Ella, acosada a su vez por los juicios que pueden condenarla por corrupción y encerrada en su narcisismo fue el agente activo y faccioso de la anulación del poder presidencial.
Ambos integrantes de la fórmula, no pueden continuar, ni derrotarse, ni sucederse uno al otro y recurren a incorporar a su socio hasta entonces menor, Sergio, para que restablezca una cierta capacidad de tomar decisiones.
Es un enigma cuántas chances tiene este nuevo esquema de poder para mantenerse en “el control del país” como llamó su inefable vocera a la continuidad de Alberto en la cuerda floja de su mandato constitucional.

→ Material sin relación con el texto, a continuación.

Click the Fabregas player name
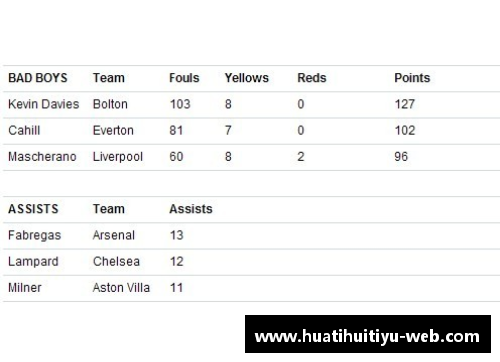The image size is (500, 362). tap(35, 235)
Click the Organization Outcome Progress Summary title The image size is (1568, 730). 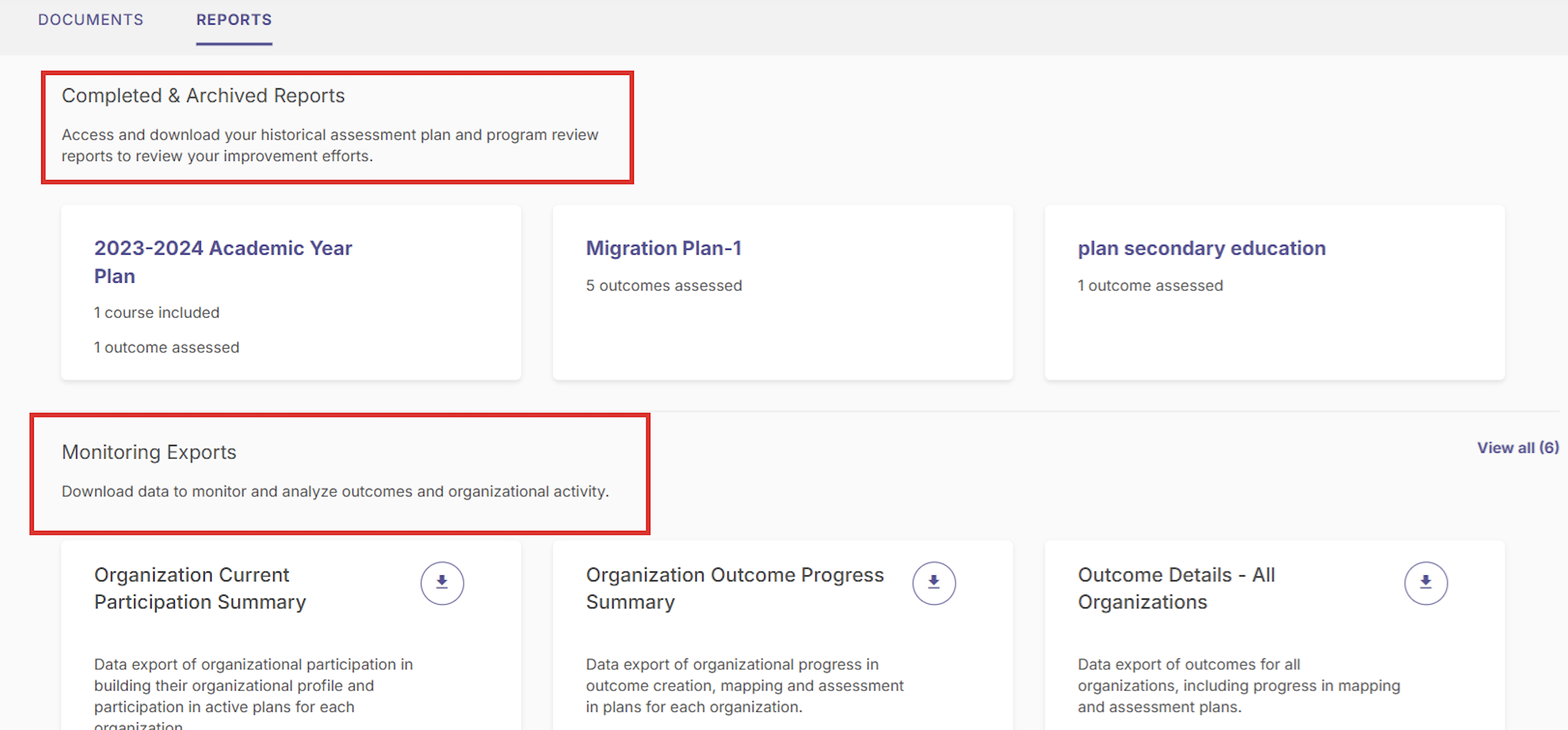coord(734,588)
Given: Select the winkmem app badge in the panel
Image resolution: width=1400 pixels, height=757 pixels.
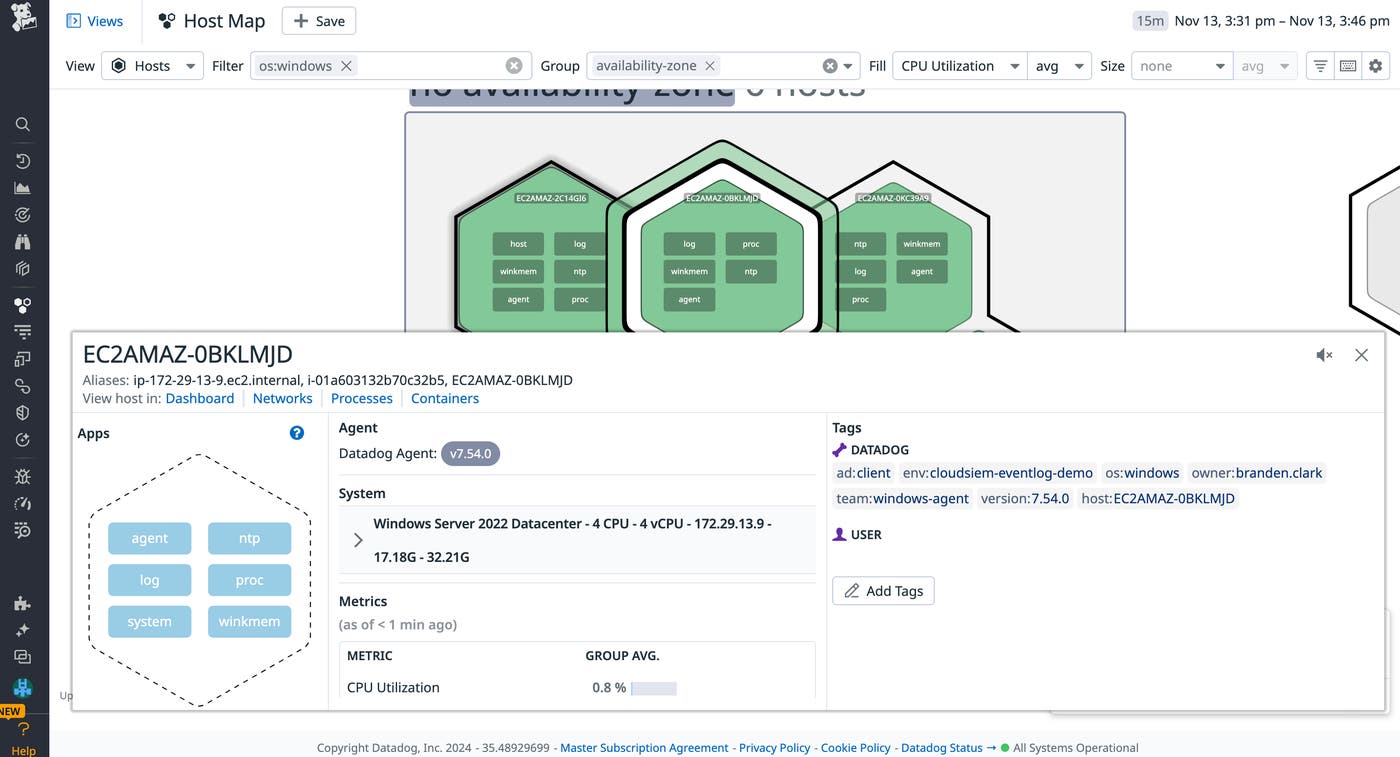Looking at the screenshot, I should point(249,621).
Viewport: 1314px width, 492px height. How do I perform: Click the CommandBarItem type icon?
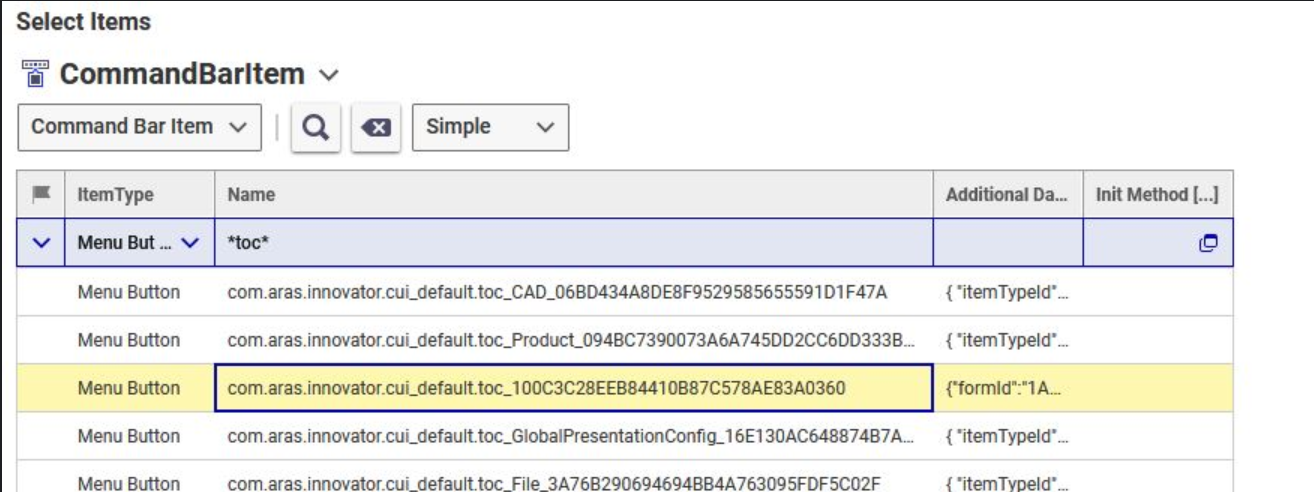(x=35, y=74)
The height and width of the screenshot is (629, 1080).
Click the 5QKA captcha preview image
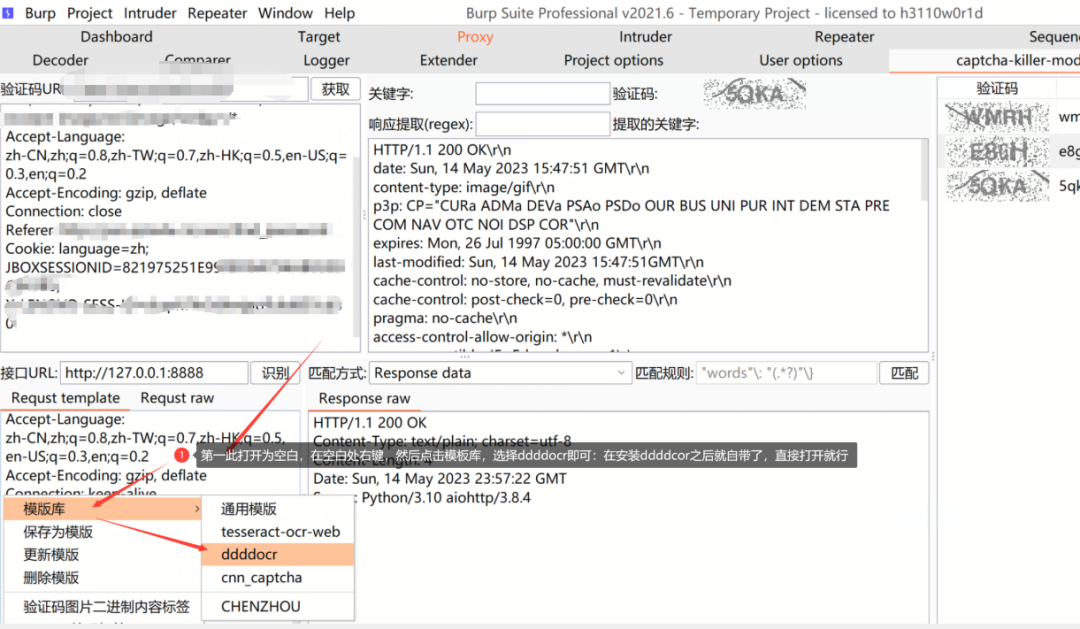[x=755, y=94]
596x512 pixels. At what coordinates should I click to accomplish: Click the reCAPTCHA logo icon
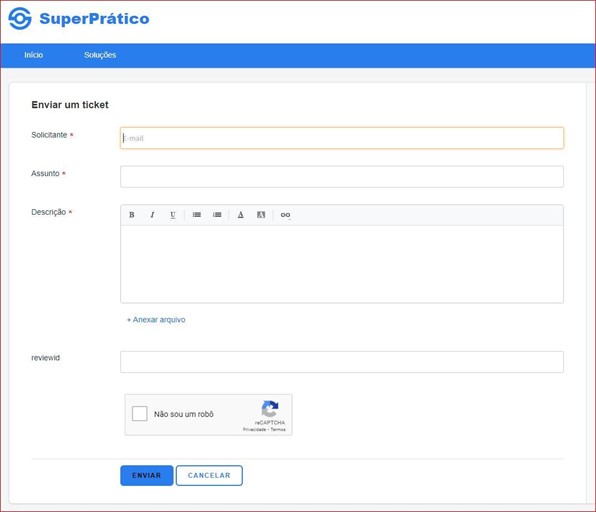pos(270,409)
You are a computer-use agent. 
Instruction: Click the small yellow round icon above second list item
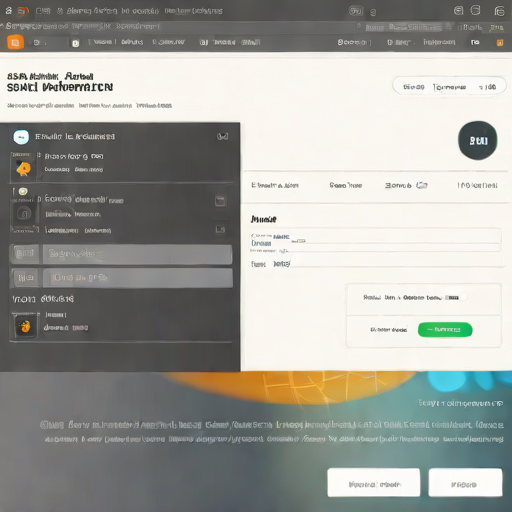(x=23, y=191)
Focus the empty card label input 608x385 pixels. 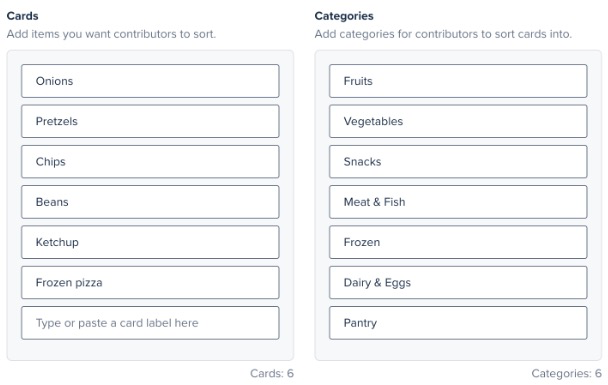tap(150, 323)
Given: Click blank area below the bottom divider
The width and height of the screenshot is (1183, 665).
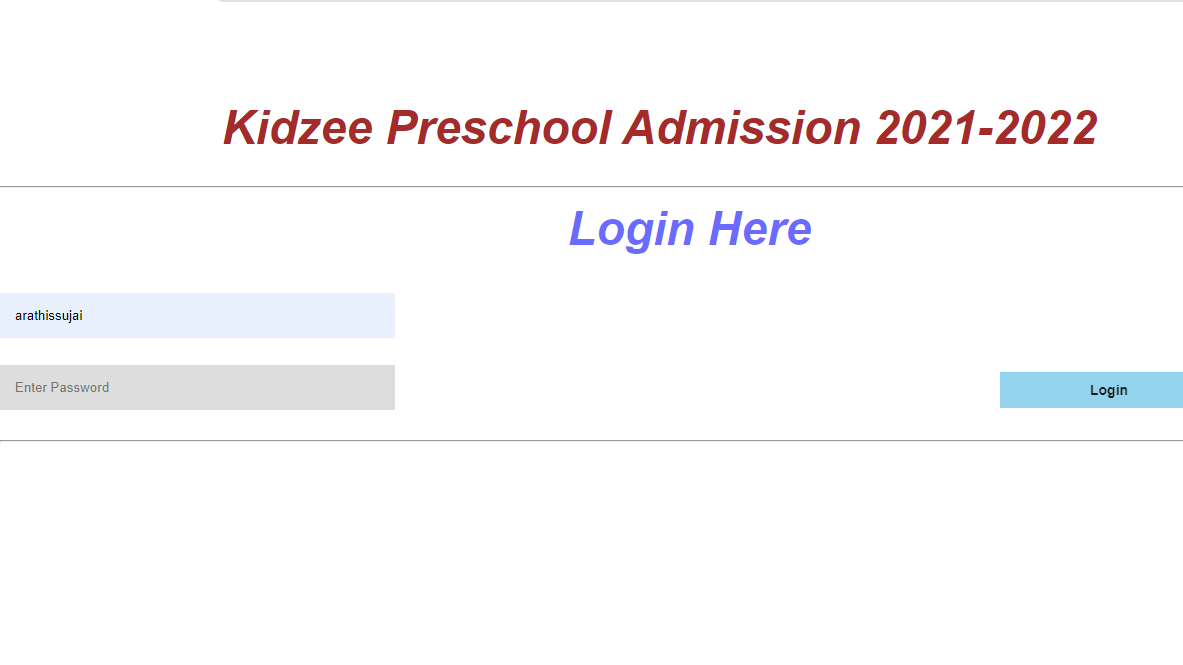Looking at the screenshot, I should 592,551.
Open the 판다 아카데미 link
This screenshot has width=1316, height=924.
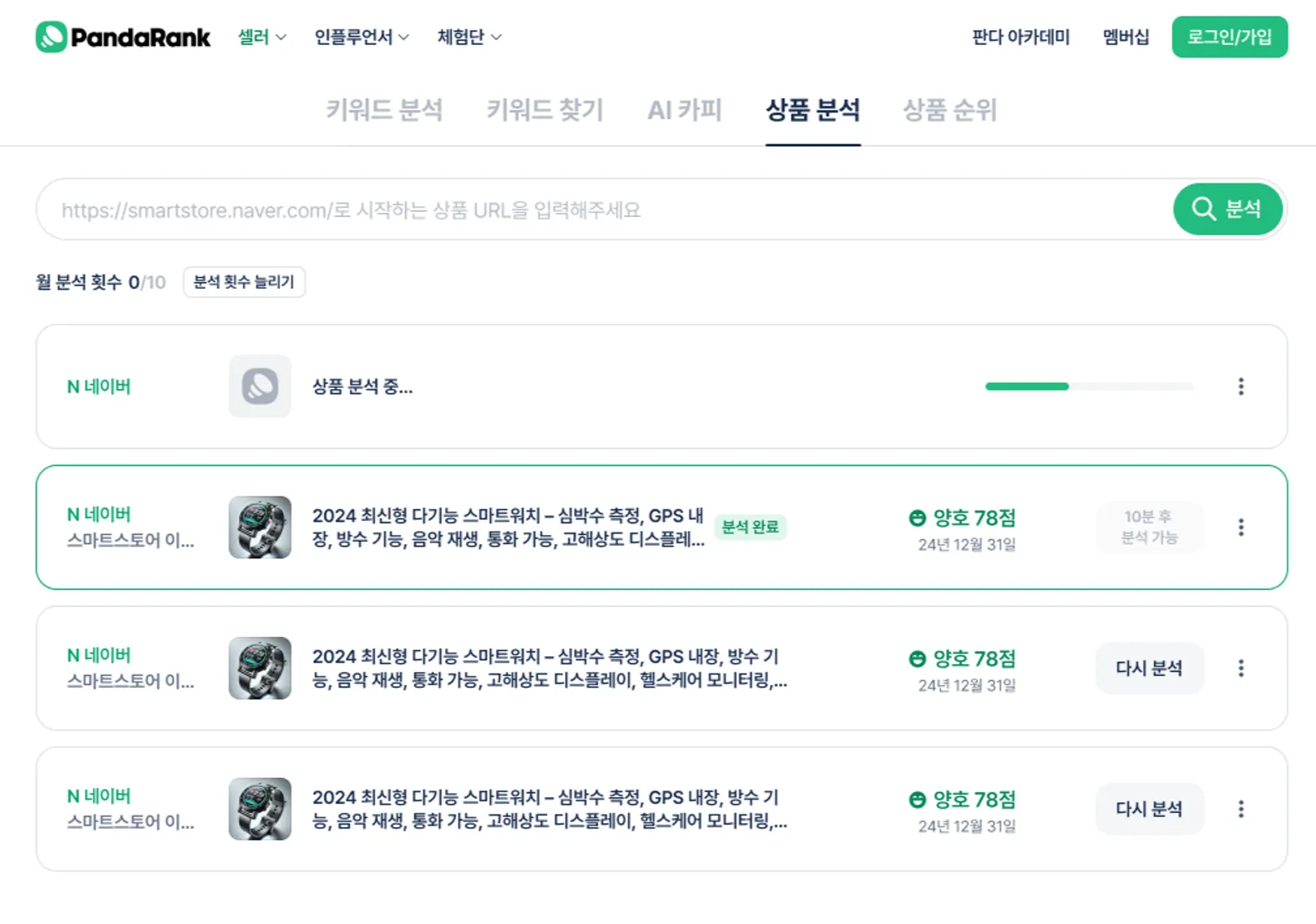pos(1020,37)
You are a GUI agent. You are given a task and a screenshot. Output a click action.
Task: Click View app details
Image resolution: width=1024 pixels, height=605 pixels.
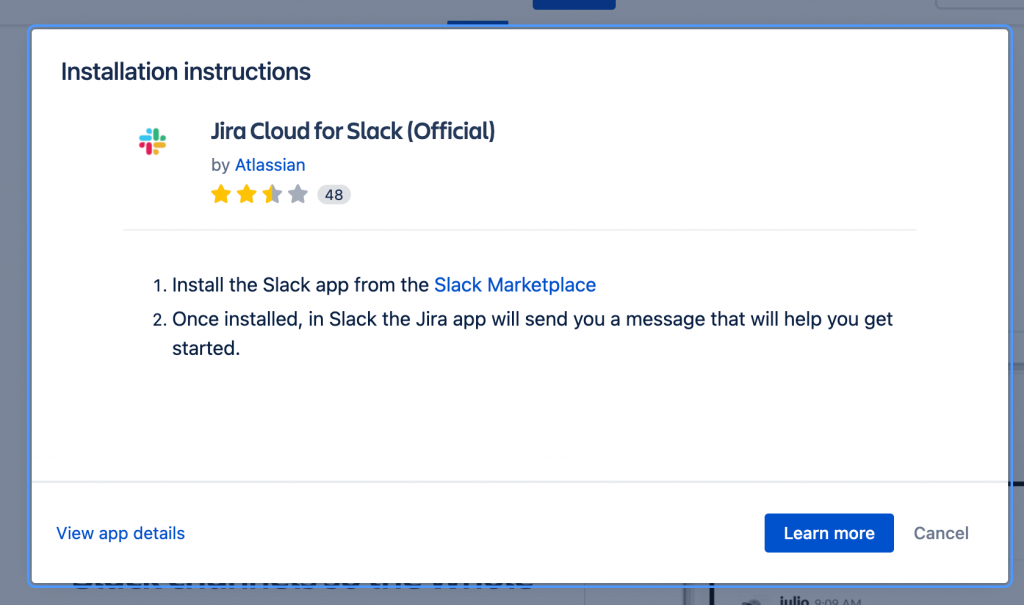[x=121, y=533]
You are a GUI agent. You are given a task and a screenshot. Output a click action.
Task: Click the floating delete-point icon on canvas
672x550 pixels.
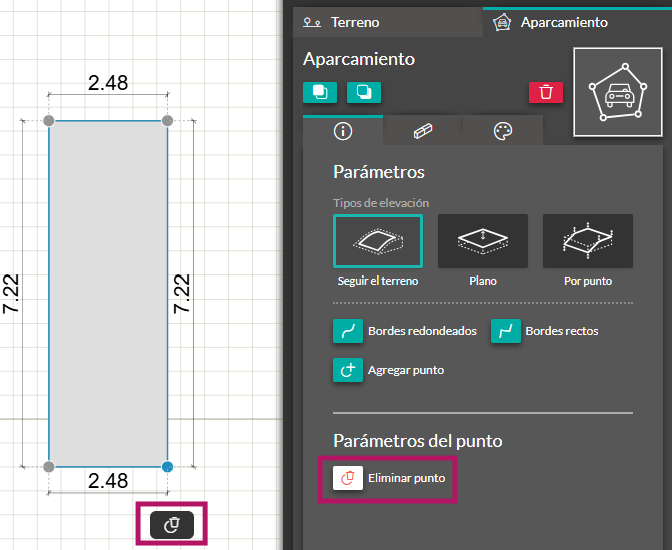click(172, 525)
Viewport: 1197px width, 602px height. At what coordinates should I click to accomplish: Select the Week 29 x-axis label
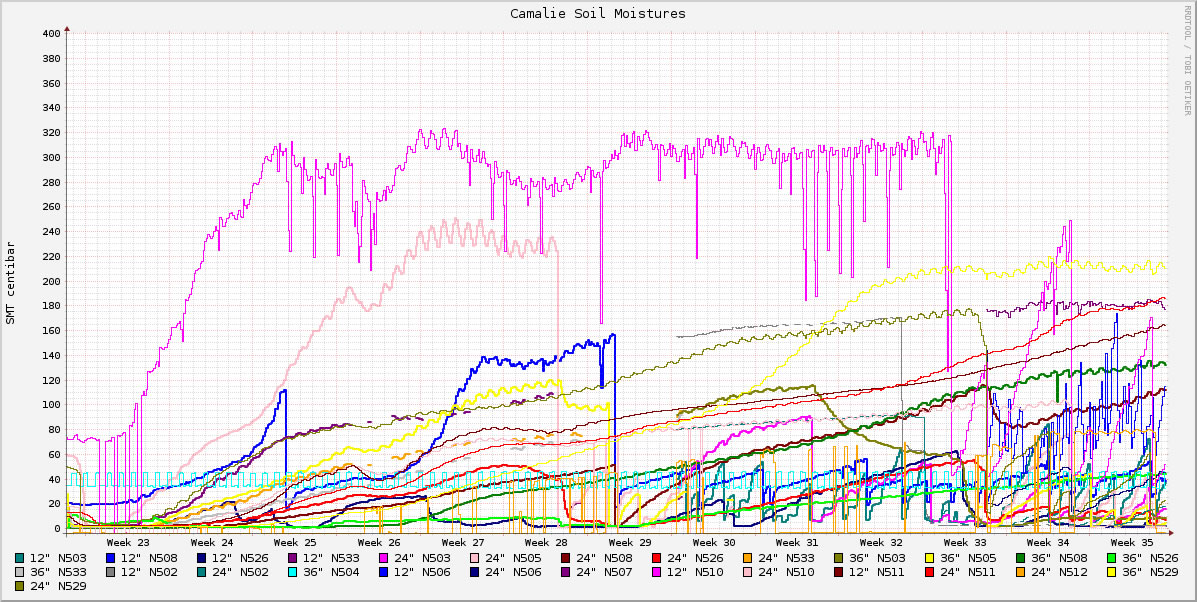630,542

Era, entonces, evidente, que al ritmo de las corridas cambiaria y monetaria y de las amenazas de sangre y saqueos la gobernabilidad, que de eso se trata, se escapaba como arena entre los dedos.
Entre tres se crea la ficción de que pueden fabricar algunos meses de expectativa, al menos hasta divisar el fin del mandato.
Reconstruir atracción electoral es, en ese contexto, una meta mucho menos probable, tanto como sus condiciones inexcusables: recomponer las reservas, ajustar el gasto público y frenar la estampida de precios.
Lo que el remoto antecedente histórico aquí reseñado parece sugerir es que el triángulo es un formato de poder, si bien sostenible, de trámite tortuoso al que sólo la muerte, la derrota o algún otro avatar trágico pueden darle una salida.
La respuesta institucional deseable e ineludible debe ser, tarde o temprano, un Presidente o presidenta al timón, con la legitimidad que exige la Constitución y que confiere el sufragio popular.